§ EXTRACTED TEXT:
The WHO said it had changed its guidelines to “strongly recommend” dolutegravir (DTG) as the preferred first- and second-line treatment for all populations living with the disease, including pregnant women and those of childbearing potential.

Last year, many countries advised pregnant women or those who might become pregnant to take efavirenz (EFV) instead, after a study in Botswana found a possible link between DTG and neural tube defects in newborn babies. These are defects of the brain, spine or spinal cord that develop in early pregnancy.

“To reverse the misperception about the level of risk will take another year. We lost two years in access to a drug that will save women's lives,”

Deborah Birx, US global AIDS coordinator

However, presenting new research from the ongoing Tsepamo study at the International AIDS Society (IAS) Conference on HIV Science, in Mexico, the WHO said the potential risk was “significantly lower” than previously estimated, with benefits for women probably outweighing the drawbacks.

DTG has proved to be safer, with fewer side effects and serves as a genetic barrier to drug resistance to other antiretrovirals (ART) such as EFV, according to the WHO.

According to international organisation Unitaid, DTG-based regimes could enable low- and middle-income countries to expand ART therapy fast enough to reach UN targets to end the HIV/AIDS epidemic by 2030, although challenges remain in terms of prices for low-income countries.

Besides the new studies on the risk of neural tube defects, the new WHO guidelines were based on mathematical models on the benefits and harms of DTG versus EFV, as well as the preferences of communities living with HIV, especially women, who globally represent half of the estimated 37.9 million affected by the disease.

Meg Doherty, from the WHO’s department of HIV, hepatitis and sexually transmitted infections, told SciDev.Net: “Women don’t want to be told what they have to take; they want to be able to negotiate and discuss, having a conversation. And that doesn’t happen as often in very overcrowded, overburdened health centres or systems.”

§ THE DATA:
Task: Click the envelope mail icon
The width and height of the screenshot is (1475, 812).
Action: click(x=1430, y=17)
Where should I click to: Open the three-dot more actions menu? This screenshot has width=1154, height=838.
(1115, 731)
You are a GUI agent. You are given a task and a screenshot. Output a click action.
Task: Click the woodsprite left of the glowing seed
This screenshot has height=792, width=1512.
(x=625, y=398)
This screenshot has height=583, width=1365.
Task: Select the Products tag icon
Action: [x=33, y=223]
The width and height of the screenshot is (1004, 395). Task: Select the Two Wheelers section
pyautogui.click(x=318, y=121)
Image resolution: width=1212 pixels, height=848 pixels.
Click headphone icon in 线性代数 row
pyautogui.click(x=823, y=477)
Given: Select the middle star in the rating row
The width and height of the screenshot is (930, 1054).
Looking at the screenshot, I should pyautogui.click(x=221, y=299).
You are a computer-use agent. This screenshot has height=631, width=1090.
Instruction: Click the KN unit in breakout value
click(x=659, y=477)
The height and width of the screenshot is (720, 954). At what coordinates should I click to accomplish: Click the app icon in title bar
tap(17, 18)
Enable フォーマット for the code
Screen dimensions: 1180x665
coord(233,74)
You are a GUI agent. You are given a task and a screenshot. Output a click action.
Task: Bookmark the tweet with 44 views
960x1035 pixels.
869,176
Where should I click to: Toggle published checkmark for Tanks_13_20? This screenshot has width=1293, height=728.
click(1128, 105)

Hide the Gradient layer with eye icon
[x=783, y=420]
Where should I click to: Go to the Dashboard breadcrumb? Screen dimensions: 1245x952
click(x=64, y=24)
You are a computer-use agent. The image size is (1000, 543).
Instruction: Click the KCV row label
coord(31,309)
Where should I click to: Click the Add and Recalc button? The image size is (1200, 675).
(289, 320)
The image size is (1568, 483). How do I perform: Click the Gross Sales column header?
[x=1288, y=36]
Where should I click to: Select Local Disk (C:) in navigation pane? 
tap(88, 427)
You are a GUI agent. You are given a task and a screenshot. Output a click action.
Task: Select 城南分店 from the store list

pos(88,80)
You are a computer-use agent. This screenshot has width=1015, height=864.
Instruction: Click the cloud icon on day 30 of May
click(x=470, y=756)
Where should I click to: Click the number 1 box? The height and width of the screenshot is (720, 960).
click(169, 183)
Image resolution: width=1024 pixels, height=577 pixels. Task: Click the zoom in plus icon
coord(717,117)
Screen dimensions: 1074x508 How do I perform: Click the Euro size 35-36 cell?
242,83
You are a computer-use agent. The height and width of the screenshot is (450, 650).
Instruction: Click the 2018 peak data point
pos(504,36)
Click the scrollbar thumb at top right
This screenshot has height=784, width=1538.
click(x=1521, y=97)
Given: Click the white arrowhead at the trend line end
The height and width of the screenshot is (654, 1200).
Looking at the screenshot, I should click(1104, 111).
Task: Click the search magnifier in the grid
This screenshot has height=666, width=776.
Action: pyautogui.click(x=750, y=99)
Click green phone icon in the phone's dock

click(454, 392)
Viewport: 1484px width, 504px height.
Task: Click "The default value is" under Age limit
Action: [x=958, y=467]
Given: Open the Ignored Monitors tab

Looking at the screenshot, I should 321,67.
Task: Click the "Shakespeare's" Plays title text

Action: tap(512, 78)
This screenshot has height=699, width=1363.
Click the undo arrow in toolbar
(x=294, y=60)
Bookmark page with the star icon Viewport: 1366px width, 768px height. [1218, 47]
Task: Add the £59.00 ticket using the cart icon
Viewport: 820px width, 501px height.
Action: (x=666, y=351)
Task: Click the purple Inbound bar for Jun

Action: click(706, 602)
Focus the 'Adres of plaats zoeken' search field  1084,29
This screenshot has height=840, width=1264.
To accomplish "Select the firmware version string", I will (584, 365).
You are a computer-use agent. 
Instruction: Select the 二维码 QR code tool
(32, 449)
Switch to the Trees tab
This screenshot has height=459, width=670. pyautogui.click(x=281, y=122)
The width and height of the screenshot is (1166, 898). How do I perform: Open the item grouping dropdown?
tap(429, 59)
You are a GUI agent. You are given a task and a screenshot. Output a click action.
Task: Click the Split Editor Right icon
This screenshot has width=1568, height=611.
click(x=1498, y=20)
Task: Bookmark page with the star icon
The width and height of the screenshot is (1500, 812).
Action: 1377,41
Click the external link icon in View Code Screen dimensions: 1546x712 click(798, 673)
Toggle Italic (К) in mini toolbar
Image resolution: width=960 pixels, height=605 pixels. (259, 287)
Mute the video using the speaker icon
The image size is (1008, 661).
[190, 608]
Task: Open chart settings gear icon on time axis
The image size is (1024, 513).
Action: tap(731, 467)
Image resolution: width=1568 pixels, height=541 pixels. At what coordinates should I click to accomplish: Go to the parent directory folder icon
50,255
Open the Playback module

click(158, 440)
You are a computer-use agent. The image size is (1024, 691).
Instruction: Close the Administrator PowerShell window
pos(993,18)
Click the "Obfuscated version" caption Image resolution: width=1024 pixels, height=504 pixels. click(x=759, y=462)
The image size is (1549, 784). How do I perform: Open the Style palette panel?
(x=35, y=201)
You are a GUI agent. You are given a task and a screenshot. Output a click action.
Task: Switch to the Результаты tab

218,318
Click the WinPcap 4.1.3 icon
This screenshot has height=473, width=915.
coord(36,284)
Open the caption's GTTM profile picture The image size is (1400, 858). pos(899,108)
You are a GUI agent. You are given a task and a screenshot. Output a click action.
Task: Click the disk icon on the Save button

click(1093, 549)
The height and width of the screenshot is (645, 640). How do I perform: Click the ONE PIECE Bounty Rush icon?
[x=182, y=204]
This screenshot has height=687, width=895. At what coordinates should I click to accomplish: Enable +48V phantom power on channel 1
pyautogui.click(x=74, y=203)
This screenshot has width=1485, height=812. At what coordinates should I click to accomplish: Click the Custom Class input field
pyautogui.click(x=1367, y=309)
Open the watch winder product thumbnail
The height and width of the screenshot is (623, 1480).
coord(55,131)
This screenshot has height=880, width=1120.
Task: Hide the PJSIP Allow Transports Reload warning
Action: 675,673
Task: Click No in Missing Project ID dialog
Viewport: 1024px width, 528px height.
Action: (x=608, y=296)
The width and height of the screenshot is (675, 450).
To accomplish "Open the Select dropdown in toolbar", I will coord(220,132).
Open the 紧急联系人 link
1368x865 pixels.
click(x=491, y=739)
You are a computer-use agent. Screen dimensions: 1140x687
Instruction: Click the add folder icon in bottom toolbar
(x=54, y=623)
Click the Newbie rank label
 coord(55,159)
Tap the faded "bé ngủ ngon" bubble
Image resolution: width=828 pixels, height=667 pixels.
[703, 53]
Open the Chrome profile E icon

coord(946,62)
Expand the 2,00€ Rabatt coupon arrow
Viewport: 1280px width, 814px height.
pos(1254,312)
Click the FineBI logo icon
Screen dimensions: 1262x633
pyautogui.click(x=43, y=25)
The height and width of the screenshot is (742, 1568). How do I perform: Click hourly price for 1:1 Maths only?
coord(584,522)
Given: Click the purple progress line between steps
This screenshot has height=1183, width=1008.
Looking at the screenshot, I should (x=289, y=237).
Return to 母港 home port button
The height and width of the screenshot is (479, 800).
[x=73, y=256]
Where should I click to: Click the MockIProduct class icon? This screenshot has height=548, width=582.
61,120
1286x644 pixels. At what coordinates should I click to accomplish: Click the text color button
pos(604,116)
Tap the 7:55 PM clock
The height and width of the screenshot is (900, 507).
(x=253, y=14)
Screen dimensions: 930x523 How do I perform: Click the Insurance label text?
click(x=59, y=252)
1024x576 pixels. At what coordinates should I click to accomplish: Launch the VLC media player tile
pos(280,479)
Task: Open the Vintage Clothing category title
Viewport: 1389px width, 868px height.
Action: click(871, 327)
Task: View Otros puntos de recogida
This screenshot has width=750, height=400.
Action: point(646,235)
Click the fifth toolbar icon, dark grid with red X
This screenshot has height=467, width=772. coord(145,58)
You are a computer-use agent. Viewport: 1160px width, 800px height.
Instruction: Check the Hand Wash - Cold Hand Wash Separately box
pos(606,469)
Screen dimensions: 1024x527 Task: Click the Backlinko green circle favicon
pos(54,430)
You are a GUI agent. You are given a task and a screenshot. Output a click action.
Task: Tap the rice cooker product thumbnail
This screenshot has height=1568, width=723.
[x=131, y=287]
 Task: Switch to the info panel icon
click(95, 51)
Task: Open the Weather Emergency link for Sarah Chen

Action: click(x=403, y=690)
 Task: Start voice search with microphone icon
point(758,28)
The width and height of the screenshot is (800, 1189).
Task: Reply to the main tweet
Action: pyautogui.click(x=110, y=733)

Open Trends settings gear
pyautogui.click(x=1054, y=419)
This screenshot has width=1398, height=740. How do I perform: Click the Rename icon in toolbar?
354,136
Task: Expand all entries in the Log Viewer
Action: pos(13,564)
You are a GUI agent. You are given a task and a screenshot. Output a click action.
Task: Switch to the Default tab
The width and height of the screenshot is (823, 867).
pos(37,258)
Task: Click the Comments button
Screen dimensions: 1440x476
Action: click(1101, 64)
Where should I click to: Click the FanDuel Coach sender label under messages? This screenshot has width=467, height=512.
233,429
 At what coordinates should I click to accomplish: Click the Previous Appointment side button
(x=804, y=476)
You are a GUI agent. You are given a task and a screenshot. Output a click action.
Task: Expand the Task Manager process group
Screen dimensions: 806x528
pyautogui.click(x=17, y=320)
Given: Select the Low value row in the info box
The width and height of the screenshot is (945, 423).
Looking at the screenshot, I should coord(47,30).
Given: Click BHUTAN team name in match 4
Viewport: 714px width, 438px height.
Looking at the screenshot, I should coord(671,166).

§ ACTIVITY: In the text on the WHO's HIV treatment guidelines, in which country was the study done that found a possible link between DTG and neural tube defects?

§ ANSWER FOR THE TASK: Botswana